NSA Releases 6 Principles of OT Cybersecurity

Safety is paramount. While changes to corporate IT systems could disrupt business continuity, the stakes are higher for OT environments. Changes to critical infrastructure could lead to deadly threats to human life, or significant damage to equipment or the environment. Failures to water and power infrastructure can be catastrophic for communities and individuals. In order to keep communities safe, OT managers should consider how systems are able to be restarted and backed up to minimize potential for downtime. Thinking about safety and reliability needs to permeate all tasks, even the most common cyber hygiene tasks.

Knowledge of the business is crucial. Teams should know what needs to be protected and what parts of the business are essential to providing services. And when leadership stakeholders are aware of cybersecurity concerns and practices, outcomes improve. In practice, activities supporting this principle could be something like creating cybersecurity incident response playbooks and business continuity plans that contain enough information, or color coding types of cables and identifying their functions so that practitioners can work quickly in an emergency.

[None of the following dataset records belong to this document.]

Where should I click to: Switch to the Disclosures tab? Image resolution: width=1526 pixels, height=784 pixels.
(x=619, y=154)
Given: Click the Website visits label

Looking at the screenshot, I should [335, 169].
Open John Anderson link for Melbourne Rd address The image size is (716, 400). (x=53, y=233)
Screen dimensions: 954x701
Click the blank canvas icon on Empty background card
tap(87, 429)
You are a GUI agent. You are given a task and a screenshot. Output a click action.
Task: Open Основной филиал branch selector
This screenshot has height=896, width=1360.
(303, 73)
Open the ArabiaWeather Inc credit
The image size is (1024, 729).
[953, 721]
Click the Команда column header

OT data is extremely valuable and needs to be protected. Since OT infrastructure rarely changes, securing information about its configuration is paramount. Engineering configuration data such as network diagrams, documentation outlining the sequence of operations, logic diagrams, and schematics provide adversaries with information to gain an in-depth knowledge of how the system works, or how the network is structured. Even short-lived data such as pressure gauge settings, and voltage levels can still provide insights into the organization's activities, customer behavior, and the overall OT environment. OT data should be segregated from corporate environments and the internet. Keep track of who has access to the data, how and when, and when and how it is accessed.

Segment and segregate OT from all other networks. Entities should segment and segregate OT networks from the internet and from IT networks to decrease the risk of compromise from the internet or systems like email or web browsing. OT networks should also be segregated from vendors. For example, OT networks of electricity transmission networks could be connected to the OT networks of other ETNs, or of vendors or electricity distribution networks. Networks could also be managed in corporate environments, allowing for greater risk.

The supply chain must be secure. Vendors present risk exposure that OT teams need to be aware of and minimize, and they must have awareness of all devices that touch the OT network, down to printers and terminals, or building management systems like HVAC. Know what’s where, who manages it, and what the cybersecurity maturity level of that vendor’s system may be.

People are essential for OT cybersecurity. In the event of a cybersecurity incident, there must be trained OT professionals on hand to respond. A strong cybersecurity culture is imperative, as is having a diverse set of people with different skill sets, knowledge and experience. Security culture should be emphasized across roles, including IT, control system engineers, field operations staff, and asset managers.